RBC Capital also believes political risk has been overly discounted. "Although some landlords are pressing pause due to volatile rate expectations, the environment remains constructive, with demand materially higher than supply and continuing professionalisation," it said. "Landlords will adapt to any changes in the upcoming budget, passing on headwinds to renters."

RBC said it appreciates that opening a deposit account only scratches the surface of a bank's technological capabilities, "but for a metric that is very hard to access from the outside, it is a start".

Finally, RBC added that it does not expect Shawbrook to acquire Aldermore as per recent press reports.

Analysts at Berenberg lifted their target price on builders merchants Grafton to 1,150p from 1,000p on Wednesday, saying stabilising earnings forecasts and balance‑sheet flexibility supported a re-rating of the shares.

Berenberg said consensus earnings per share expectations had steadied in recent months, which it believes could help unlock upside for a stock trading at 11x FY27 earnings, compared with the 14x multiple it sees as fair.

Management's long‑term ambition for more than 10% annual EPS growth to 2030 sits ahead of both Berenberg's and consensus forecasts, which currently assume around 6% a year for FY26-28.

The German bank said the gap could be closed through further bolt‑on acquisitions, supported by Grafton's strong balance sheet. It estimates the group could deploy around £130m a year on M&A while its keeping net debt-to-underlying earnings ratio comfortably within the 1-2x target range.

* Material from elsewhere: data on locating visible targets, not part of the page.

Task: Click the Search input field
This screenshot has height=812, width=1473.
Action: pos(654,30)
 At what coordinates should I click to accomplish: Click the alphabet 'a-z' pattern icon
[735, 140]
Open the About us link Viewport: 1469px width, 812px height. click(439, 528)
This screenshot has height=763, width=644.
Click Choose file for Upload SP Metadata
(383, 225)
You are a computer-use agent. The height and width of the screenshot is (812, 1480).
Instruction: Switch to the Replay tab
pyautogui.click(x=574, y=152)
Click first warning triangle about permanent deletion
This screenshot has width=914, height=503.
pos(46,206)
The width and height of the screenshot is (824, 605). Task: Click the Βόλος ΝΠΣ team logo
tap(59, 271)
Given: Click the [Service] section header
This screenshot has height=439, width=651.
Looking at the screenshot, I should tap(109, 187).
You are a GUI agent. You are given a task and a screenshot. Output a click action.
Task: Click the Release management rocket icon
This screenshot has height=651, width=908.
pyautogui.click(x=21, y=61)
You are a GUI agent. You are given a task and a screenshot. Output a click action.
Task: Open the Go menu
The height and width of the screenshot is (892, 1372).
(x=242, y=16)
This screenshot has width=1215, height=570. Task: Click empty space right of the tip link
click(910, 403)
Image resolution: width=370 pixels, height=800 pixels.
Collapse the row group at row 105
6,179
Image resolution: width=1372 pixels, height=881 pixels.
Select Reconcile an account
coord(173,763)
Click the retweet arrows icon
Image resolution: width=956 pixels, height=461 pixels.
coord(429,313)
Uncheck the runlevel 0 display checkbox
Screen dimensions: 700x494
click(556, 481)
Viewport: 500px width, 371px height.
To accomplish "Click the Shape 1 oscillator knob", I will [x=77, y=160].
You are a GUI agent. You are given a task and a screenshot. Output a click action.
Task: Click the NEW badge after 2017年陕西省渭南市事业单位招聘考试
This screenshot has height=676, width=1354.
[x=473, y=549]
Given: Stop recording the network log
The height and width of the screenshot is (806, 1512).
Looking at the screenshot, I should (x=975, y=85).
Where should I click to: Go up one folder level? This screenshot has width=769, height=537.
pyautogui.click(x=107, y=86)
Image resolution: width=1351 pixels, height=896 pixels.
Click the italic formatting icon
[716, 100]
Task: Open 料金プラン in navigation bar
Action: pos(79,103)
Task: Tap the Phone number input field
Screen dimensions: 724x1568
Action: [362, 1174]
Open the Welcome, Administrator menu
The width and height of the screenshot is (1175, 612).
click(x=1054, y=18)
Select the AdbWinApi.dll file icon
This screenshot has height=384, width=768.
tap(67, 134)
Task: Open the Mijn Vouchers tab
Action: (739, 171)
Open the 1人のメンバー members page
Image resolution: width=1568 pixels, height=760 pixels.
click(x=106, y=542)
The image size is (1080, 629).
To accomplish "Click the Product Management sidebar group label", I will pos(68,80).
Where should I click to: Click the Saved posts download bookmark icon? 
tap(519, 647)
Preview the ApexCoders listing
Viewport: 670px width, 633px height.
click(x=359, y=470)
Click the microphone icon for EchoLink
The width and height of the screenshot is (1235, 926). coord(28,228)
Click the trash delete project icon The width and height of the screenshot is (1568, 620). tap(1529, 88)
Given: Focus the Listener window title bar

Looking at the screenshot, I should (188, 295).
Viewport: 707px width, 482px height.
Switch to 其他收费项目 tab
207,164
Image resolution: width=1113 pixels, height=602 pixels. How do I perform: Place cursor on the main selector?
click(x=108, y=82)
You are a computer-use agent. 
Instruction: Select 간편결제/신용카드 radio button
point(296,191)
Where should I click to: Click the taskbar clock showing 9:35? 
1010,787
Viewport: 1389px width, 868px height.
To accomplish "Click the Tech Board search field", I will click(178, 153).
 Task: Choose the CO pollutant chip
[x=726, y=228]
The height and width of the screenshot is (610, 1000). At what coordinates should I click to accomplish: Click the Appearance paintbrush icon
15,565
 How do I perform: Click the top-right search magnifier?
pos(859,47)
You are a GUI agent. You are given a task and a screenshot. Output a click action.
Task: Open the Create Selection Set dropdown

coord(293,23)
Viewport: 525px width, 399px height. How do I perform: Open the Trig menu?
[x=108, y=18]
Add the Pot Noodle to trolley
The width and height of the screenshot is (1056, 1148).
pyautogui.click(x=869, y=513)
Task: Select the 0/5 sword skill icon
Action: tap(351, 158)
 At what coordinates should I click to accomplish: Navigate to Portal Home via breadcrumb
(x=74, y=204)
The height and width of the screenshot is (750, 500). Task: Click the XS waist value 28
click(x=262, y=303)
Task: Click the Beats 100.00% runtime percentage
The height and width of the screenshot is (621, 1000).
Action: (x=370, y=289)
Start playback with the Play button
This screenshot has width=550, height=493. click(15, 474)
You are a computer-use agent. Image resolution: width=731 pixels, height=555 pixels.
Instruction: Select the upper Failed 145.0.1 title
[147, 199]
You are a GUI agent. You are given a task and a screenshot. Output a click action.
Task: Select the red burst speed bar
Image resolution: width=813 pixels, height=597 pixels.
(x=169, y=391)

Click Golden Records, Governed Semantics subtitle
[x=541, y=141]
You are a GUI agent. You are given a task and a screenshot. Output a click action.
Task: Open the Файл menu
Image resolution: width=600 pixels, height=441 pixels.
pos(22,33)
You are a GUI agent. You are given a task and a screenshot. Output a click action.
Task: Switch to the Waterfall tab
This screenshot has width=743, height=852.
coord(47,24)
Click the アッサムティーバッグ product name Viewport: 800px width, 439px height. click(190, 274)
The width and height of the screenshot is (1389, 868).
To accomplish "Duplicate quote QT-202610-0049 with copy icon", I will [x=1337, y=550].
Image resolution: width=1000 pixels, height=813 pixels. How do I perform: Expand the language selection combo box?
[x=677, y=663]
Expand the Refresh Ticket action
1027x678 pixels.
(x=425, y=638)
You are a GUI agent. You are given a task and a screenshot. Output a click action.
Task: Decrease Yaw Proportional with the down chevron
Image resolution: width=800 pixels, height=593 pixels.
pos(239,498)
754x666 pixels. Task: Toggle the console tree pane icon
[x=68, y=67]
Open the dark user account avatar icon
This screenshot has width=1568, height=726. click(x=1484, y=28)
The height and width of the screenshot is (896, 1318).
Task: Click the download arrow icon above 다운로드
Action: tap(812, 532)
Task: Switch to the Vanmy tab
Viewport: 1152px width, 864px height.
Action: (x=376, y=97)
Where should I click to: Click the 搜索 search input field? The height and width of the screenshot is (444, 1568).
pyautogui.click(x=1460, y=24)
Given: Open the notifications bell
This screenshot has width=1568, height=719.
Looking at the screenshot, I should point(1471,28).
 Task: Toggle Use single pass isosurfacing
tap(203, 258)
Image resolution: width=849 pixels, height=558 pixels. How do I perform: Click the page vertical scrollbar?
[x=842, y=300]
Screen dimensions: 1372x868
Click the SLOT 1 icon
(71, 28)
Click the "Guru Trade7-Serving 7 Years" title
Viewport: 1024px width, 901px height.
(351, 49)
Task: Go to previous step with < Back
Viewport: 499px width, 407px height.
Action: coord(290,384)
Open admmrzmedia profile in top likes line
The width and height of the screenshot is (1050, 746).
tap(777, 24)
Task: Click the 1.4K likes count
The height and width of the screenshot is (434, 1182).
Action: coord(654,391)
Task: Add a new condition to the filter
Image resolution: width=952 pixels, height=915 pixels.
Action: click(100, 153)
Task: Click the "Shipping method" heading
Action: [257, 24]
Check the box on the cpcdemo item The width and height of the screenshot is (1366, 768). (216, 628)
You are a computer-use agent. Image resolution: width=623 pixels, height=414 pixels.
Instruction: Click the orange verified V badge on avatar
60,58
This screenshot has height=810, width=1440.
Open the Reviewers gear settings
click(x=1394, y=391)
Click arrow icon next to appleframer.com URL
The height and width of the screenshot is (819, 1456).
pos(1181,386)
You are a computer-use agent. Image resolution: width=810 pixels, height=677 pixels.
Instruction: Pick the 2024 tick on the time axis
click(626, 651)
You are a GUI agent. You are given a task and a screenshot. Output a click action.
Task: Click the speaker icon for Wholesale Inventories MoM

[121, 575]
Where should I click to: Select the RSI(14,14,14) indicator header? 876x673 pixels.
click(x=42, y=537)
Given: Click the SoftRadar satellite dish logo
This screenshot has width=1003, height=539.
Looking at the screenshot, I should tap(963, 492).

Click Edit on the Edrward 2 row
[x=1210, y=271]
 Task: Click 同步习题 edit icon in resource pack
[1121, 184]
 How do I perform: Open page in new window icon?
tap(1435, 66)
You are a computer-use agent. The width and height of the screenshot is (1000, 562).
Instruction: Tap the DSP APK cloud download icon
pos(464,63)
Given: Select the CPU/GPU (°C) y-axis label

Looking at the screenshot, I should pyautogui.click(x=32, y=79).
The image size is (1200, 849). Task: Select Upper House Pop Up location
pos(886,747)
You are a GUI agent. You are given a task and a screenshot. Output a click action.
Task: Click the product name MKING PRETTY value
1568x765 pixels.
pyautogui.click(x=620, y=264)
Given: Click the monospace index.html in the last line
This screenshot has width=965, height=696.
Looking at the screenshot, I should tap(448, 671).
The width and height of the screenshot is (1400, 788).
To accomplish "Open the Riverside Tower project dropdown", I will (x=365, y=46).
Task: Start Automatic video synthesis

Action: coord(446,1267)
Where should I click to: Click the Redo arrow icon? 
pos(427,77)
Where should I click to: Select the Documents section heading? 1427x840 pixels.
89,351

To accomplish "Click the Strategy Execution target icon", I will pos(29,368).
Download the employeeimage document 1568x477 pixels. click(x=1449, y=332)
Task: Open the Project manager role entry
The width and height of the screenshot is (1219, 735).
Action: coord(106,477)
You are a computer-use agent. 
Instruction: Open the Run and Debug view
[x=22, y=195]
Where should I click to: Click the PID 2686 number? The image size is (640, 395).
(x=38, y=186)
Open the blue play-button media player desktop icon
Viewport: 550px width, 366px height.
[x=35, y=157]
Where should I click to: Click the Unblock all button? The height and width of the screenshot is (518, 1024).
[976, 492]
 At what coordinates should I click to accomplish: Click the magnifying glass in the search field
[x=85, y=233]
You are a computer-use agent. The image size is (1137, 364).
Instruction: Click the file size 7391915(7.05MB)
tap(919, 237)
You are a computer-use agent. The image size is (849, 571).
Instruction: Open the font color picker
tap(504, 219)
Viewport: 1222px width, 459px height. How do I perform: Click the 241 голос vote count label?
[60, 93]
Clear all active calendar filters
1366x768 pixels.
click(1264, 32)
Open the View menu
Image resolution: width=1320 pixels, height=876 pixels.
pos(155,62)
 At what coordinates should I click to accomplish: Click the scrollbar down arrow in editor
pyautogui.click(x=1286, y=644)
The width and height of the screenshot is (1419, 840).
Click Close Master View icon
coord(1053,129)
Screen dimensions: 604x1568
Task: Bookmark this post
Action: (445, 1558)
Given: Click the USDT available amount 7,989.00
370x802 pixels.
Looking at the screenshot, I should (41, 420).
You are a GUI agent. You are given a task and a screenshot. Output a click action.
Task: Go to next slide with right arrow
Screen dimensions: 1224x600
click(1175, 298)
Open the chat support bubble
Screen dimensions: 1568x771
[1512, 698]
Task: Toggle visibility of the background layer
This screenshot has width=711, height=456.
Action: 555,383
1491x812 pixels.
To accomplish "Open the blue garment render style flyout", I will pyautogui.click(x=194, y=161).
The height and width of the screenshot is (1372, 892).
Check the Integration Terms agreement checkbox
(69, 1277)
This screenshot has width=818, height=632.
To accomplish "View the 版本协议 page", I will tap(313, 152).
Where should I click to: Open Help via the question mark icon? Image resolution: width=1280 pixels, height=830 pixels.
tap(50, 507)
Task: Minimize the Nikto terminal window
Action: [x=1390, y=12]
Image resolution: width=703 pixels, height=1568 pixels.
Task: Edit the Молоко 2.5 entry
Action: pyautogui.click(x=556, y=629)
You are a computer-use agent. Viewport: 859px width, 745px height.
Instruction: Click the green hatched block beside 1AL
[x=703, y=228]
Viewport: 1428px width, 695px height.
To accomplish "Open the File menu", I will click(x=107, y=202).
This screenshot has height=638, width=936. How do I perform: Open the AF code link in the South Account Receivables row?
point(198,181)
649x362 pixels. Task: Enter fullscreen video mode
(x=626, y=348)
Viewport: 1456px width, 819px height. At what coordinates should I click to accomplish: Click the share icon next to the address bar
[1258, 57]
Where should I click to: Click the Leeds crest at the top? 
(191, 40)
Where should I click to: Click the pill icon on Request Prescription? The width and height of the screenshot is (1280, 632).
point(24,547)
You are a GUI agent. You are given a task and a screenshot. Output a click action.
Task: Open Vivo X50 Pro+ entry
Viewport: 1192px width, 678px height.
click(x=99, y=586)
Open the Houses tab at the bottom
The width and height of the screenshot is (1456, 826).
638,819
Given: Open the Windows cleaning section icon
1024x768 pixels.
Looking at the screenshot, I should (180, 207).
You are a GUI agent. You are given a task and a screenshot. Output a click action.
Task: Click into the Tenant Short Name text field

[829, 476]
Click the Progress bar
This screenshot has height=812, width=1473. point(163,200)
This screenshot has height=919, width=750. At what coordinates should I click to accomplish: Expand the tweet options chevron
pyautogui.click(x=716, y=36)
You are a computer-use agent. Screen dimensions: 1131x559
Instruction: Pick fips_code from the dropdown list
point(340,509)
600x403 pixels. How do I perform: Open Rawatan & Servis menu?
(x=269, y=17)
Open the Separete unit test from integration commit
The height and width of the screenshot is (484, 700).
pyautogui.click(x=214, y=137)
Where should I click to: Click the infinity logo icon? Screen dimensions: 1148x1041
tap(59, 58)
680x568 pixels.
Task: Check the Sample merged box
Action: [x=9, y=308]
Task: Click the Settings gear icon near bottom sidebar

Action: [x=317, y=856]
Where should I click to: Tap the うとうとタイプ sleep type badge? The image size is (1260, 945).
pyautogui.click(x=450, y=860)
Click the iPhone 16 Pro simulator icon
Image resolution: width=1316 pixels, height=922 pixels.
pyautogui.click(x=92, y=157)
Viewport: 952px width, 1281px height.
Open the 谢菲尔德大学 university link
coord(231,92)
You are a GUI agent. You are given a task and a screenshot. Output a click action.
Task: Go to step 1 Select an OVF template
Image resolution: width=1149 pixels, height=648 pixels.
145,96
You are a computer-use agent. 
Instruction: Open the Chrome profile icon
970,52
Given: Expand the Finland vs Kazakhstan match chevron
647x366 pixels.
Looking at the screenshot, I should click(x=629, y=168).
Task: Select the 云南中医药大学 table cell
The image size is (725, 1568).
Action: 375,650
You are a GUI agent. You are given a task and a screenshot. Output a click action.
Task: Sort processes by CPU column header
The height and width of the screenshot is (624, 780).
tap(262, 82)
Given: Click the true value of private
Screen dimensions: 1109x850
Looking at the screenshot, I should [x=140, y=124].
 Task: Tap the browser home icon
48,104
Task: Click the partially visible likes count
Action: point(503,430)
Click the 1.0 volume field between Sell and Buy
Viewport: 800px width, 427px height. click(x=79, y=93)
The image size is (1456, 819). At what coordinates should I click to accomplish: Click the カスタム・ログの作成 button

Berenberg also sees scope for up to £330m of additional borrowing over the forecast period, giving the group optionality for investment and buybacks.

Grafton's geographic spread was highlighted as a source of resilience, with stronger markets such as Ireland and Spain helping offset UK weakness.

Looking ahead, Berenberg forecasts 5% annual revenue growth for FY26-28, including recent acquisitions, and expects adjusted EBIT to rise around 5% a year, with margins nudging up from 7.3% in FY25 to 7.4% in FY28.

Berenberg added that Grafton's shares currently trade at 12x FY26 EPS.